Übungsannahme: Wirtschaftsgebäudebrand

Bei der von HLM Johann Zöhrer ausgearbeiteten Übung wurden alle wasserführenden Amaturen sowie das Ansaugen von Wasser aus einem Teich mit der Tragkraftspritze (TS) beübt.

Die Übung fand am Abend statt, daher war es auch nötig eine ausreichende Beleuchtung aufzubauen. Neben der Dunkelheit erschwerte auch der nasse und rutschige Untergrund sowie der Nieselregen das Arbeiten. Auch der Wasserwerfer am Tanklöschfahrzeug (TLF 4000). Mit dem Hydroschild wurde wurde versucht, eine eventuelle Brandausbreitung zu verhindern.

Alle Feuerwehrkameraden waren mit vollem Einsatz und Engagement dabei um zu trainieren, damit man für einen etwaigen Ernstfall bestens darauf vorbereitet ist.

Was ist eine Tragkraftspritze?

Die Tragkraftspritze (TS) ist eine tragbare Pumpe mit eigenem Motor.
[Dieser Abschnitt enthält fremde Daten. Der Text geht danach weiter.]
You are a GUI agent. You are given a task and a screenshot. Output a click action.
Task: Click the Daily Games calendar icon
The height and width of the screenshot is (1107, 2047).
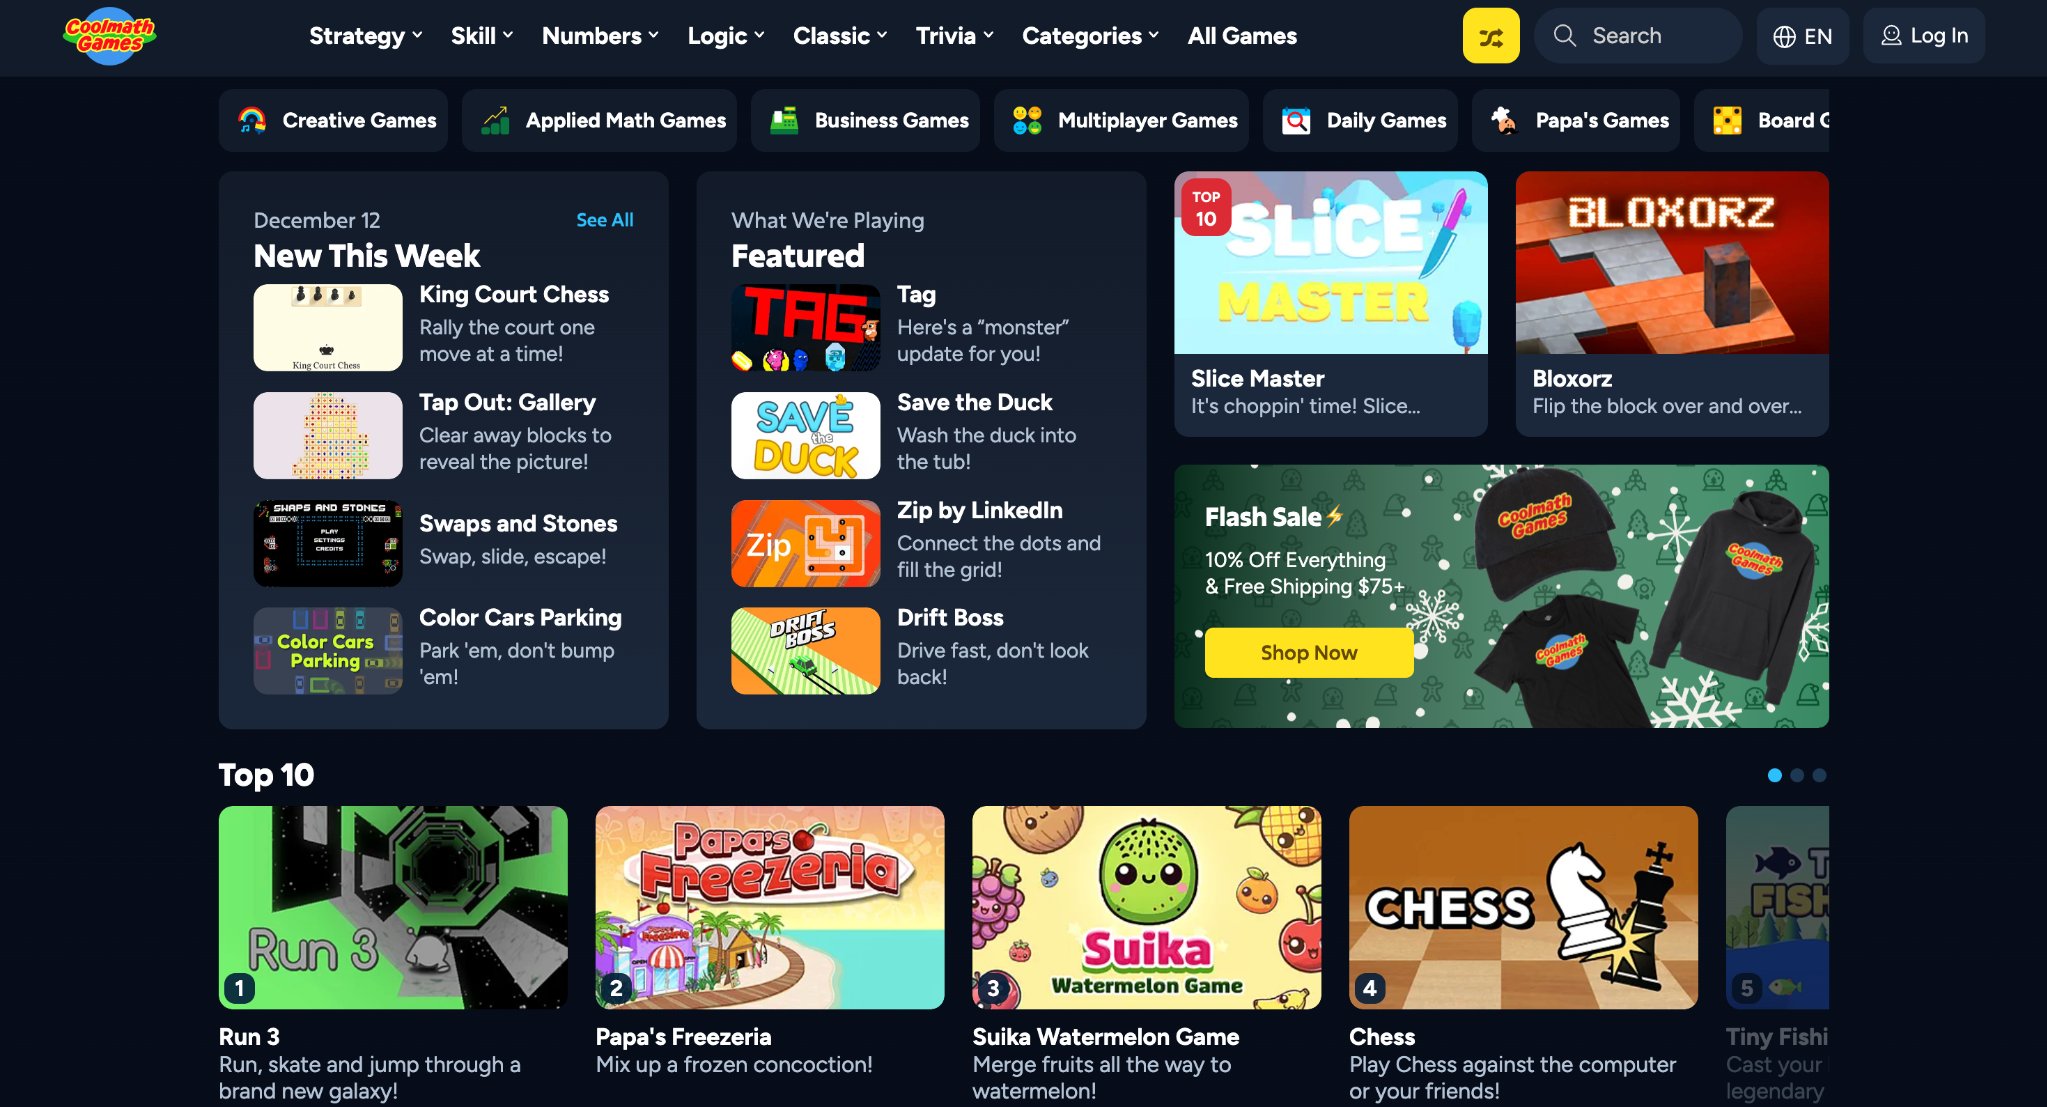pos(1296,121)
Die Leistungsgrenze dieser Pumpen steht in engem Zusammenhang mit ihrem Gewicht, das von vier Feuerwehrleiten getragen werden können soll, und zwar nicht nur auf ebenem Grund, sondern auch in steilerem Gelände. Eine TS hat den Vorteil, dass sie auch entfernt vom Einsatzfahrzeug zur Wasserentnahme aus offenen Gewässern (Fluss, Bach, Teich,...) oder als "Verstärkerpumpe" bei der Löschwasserversorgung über lange Wegstrecken verwendet werden kann. Die heutzutage eingesetzten TS haben einen elektrischen Starter, ergänzt durch einen Reversierstarter für den Fall, dass der elektrische Starter nicht funktioniert.

Bei der FF Hatzendorf kommt eine TS-12 zum Einsatz. Die Zahl zwölf steht für die Nennförderleistung von 1200 Liter Wasser pro Minute bei einem Nennförderdruck von 10 bar und einer Saughöhe von 3 Metern und befindet sich auf dem Tragkarftspritzenanhänger (TSA).